The ongoing search for new strategies to combat the MetS has shed light on new molecules that may prove to be effective therapeutic targets in treating the syndrome; in vivo studies have established that atherosclerosis driven by the inhibition of stearoyl-coenzyme A desaturase 1 (SCD1), an enzyme involved in fatty acid metabolism, can be completely prevented by the omega-3 polyunsaturated fatty acids in dietary fish-oils [52]. Moreover, our data showing that in some patients, high doses of omega-3 polyunsaturated fatty acids will normalize the 2-hour post-prandial glucose levels in a sample from Puerto Rico is promising.

Surgical management of obesity and MetS in hispanics: Roux-N-Y sleeve surgery

Given that lifestyle changes and pharmacology may not be sufficient to achieve durable and affective weight loss, surgery to treat obesity and MetS has become an attractive alternative. In addition to weight loss, patients may enjoy improvement in other metabolic parameters such as insulin resistance and other obesity-related comorbidities. Bariatric surgery has been shown to reverse diabetes, hypertension, sleep apnea and hyperlipidemia [53].

A recent study [54], evaluated the metabolic outcomes 12 months after bariatric surgery (Roux-N-Y) in morbidly obese Hispanic patients as well as the correlation between weight loss and the observed metabolic changes. Medical records from a 102 Hispanic obese patients who underwent bariatric surgery were analyzed.
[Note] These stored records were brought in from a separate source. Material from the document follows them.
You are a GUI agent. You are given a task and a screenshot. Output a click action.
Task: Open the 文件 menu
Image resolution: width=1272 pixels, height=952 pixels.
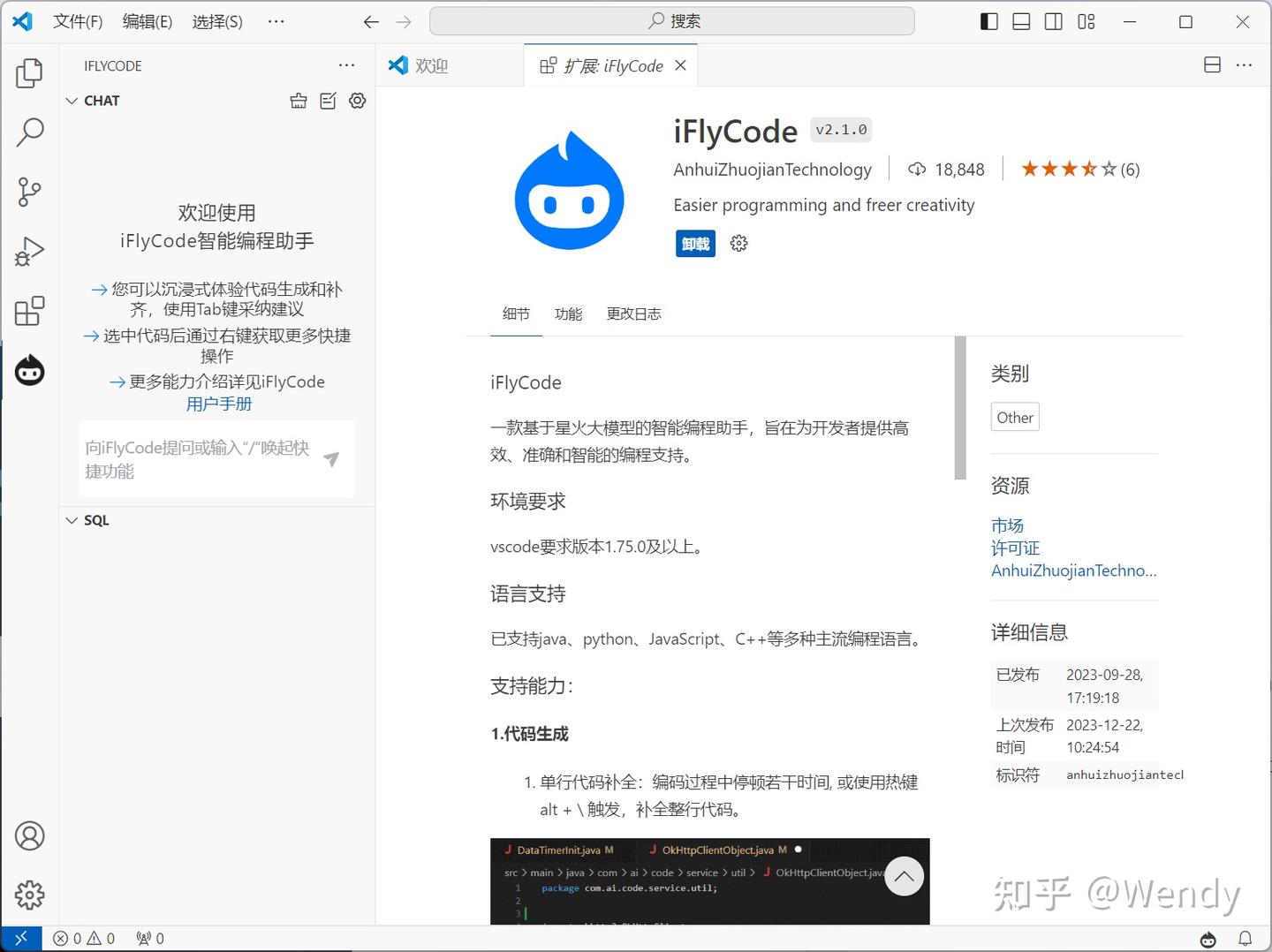(x=78, y=21)
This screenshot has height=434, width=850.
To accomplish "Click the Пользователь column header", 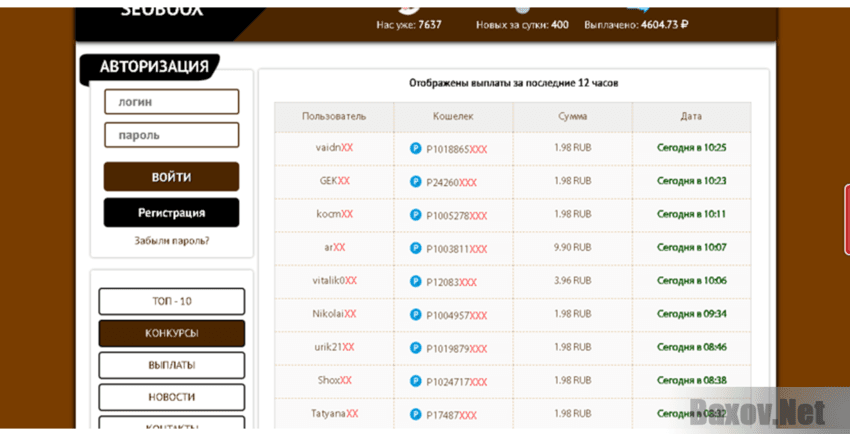I will coord(334,117).
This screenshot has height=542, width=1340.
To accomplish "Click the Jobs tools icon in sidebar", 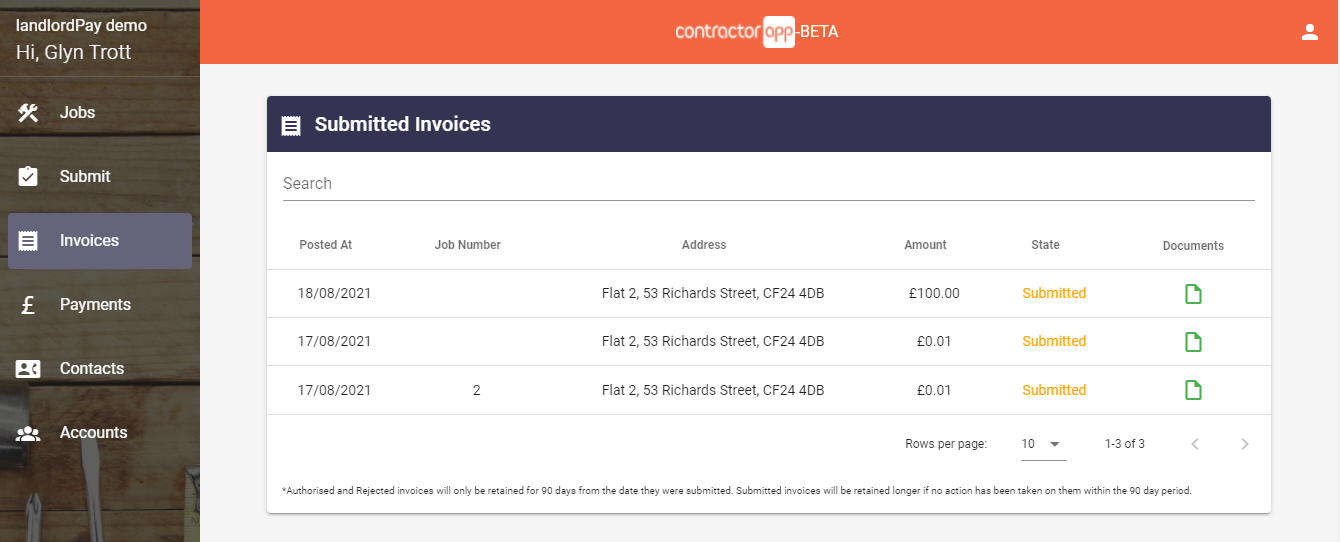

The following variables were obtained before and 12 months after surgery: Body Mass Index (BMI), body weight, total cholesterol (TC), triglycerides, high density lipoprotein (HDL), low density lipoprotein (LDL), and fasting blood sugar (FBS). Ninety-seven percent of patients underwent Roux-N-Y surgery; 79.4% were females and 44% were diabetics. We observed statistically significant reductions (p<0.05) 12 months after surgery in: BMI -14.3(±6.2) kg/m2, weight -86.1(±34.4) lbs, TC -17.9(±32.4) mg/dL, triglycerides -28.7(±40.6) mg/dL, LDL-15.4(±30.6) mg/dL, and FBS -11.3(±23.5) mg/dL. HDL increased +5.22(±12.9) mg/dL (p<0.0006). The correlation between weight loss and changes in FBS, Cholesterol, HDL and LDL fluctuated between 0.1-0.5 (P.>0.05). The sleeve surgery showed a lower correlation than Roux-N-Y between weight loss and FBS and no change in HDL, LDL and total cholesterol (P >0.05). Gastric bypass surgery of the Roux-N-Y significantly improves the lipid profile and FBS levels in obese Hispanic patients, unlike with sleeve surgery. The poor correlation factor between weight loss and these variables suggests that other mechanisms, independent from weight loss are responsible for these changes. One factor may be the reduction of inflammation after a Roux-N-Y., especially due to weight loss.

Conclusion

In an age when millions of people are estimated to be afflicted by the MetS, new perspectives into this cluster of risk factors are imperative if we are to evolve its management: the focus on inflammation and insulin resistance is crucial in order to halt or delay the disease as soon as it is detected. Moreover, the public health of Hispanic populations throughout the world has been evidenced to pose a significant public health problem that should be addressed specifically because of the distinct metabolic characteristics this ethnicity may hold. Likewise, this approach should prompt further investigation into parallel cardio metabolic particularities in other ethnicities.